Bestens besetzt waren die beiden wichtigen Frauengestalten. Catherine Naglestad beherrschte hochdramatisch den grossen Stimmumfang der Partie der Kassandra von exakt getroffenen Spitzentönen bis zu den extremen Tiefen ihrer beiden Arien. Auch verstand sie, ihrer Stimme neben den dauernden düsteren Prophezeiungen einen weicheren Klang zu verleihen, wenn es um ihre Liebe zu Chorèbe ging (mit grossen Legatobögen aber etwas Schwierigkeiten bei ganz tiefen Tönen Kartal Karagedik) Dagegen ist Didos Partie vielseitiger, da sie von der stolzen Königin über die grosse Liebende zur hasserfüllten Furie und schließlich verzweifelten Selbstmörderin wird. Diese extremen Gefühle wußte Elena Zhidkova darstellerische überragend zu vermitteln, vor allem auch stimmlich mit exakt getroffenen Spitzentönen, lyrischem Legato für die Liebesszenen, sogar mit Koloraturen bei den Ensembles. Für den erkrankten Torsten Kerl sprang Ian Storey als Aeneas ein. Auch er traf martialisch die Spitzentöne, sang p im Liebesduett und steigerte sich in seiner grossen, hier leider auch gekürzten Arie im fünften Akt. Von den zahlreichen weiteren Partien muß Katja Pieweck als Didos Schwester Anna bewundert werden. In ihrem matronenhaft unvorteilhaften Kostüm wußte sie mit blühender Altstimme und grossen Kantilenen zu begeistern. Ihr Duett mit Dido im dritten Akt war ein musikalischer Höhepunkt. Mit mächtigem Bass bis in ganz tiefe Töne überzeugte Petri Lindroos als Didos Minister Narbal.
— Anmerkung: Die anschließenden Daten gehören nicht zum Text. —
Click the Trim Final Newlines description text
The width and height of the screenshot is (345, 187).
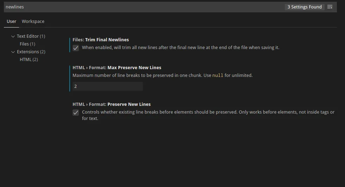180,48
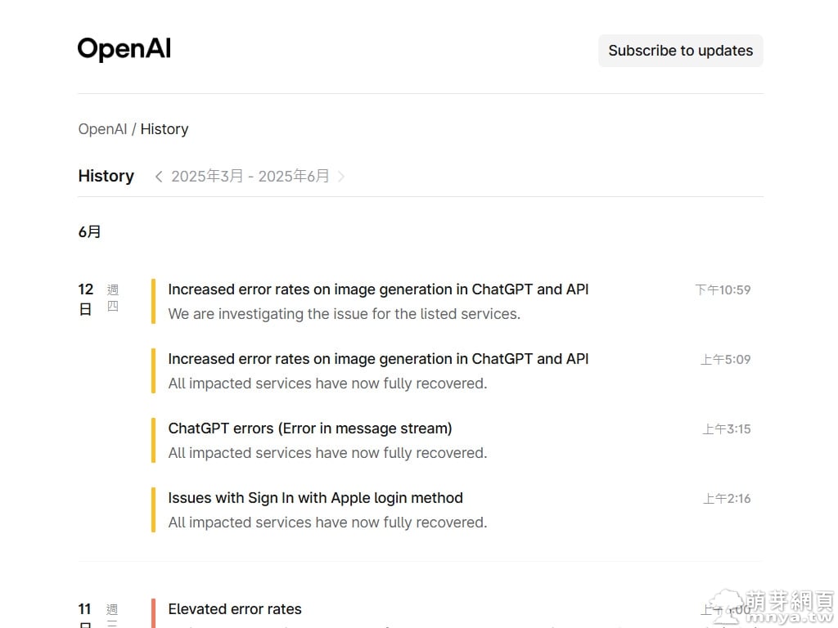Click the 上午2:16 timestamp
The height and width of the screenshot is (628, 838).
click(726, 499)
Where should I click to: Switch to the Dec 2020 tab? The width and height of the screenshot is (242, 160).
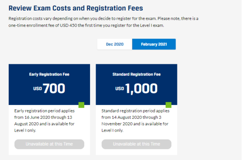click(x=115, y=44)
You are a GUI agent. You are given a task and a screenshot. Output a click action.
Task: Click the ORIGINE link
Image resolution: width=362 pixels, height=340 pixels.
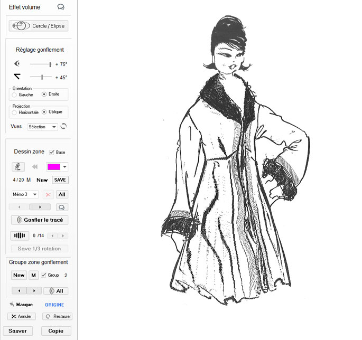coord(54,305)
Die beiden populären Tenorarien gelangen belcanto-reif Markus Nykänen als Dichter Iopas mit nur einer Strophe und ganz besonders Nicola Amodio mit dem wunderbaren Weltabschiedslied des Matrosen Hylas ganz ungekürzt.

Aber die Oper heißt „die Trojaner“, so waren Chor und Extrachor in der Einstudierung von Eberhard Friedrich nach etwas wackligem Anfang die stimmlichen Hauptakteure, mächtig klingend in ganz grosser Besetzung, durchhörbar mehrstimmig in kleineren Gruppen, ganz pp „perdendosi“ nach Andromaches Trauerauftritt. Besonderes Lob gebührt dem Damenchor in der Selbstmordszene des zweiten Aktes.

Aufgeführt wird heute die Oper nicht als Nachhilfe für die Vorgeschichte des Römischen Reiches, sondern wegen der melodischen und instrumentalen Raffinesse der Musik. Die zeigten in allerschönsten Farben das Philharmonische Staatsorchester – auch als Bühnenmusik – unter der beschwingten und zur raschen Tempi neigenden Gesamtleitung durch ihren neuen Chefs Kent Nagano. So wurden etwa die Musik zur Begleitung der Trauer Andromaches, zum Auftritt von Hektors‘ Schatten, der „königlichen Jagd“ mit Gewittermusik, die Vorspiele der beiden Teile und Begleitung etwa des Lieds des Hylas auch dank der grossartigen Soli der einzelnen Bläser zu Höhepunkten der Aufführung.

Übertitel gab es in Deutsch und Englisch, Französisch hätte auch dazu gehört, denn man verstand kaum den französischen Text.

Trotzdem gab es im nicht übermässig verkauften Opernhaus viel und herzlichen Beifall nach einzelnen Szenen und der gesamten Aufführung, auch einzelne Bravos, vor allem für die Sänger der Hauptpartien. Schon vor der Aufführung wurde Kent Nagano mit ungewöhnlich langem Beifall begrüßt, was sich nach der Pause und der Aufführung fortsetzte – er scheint schnell die Gunst des Hamburgischen Publikums gewonnen zu haben.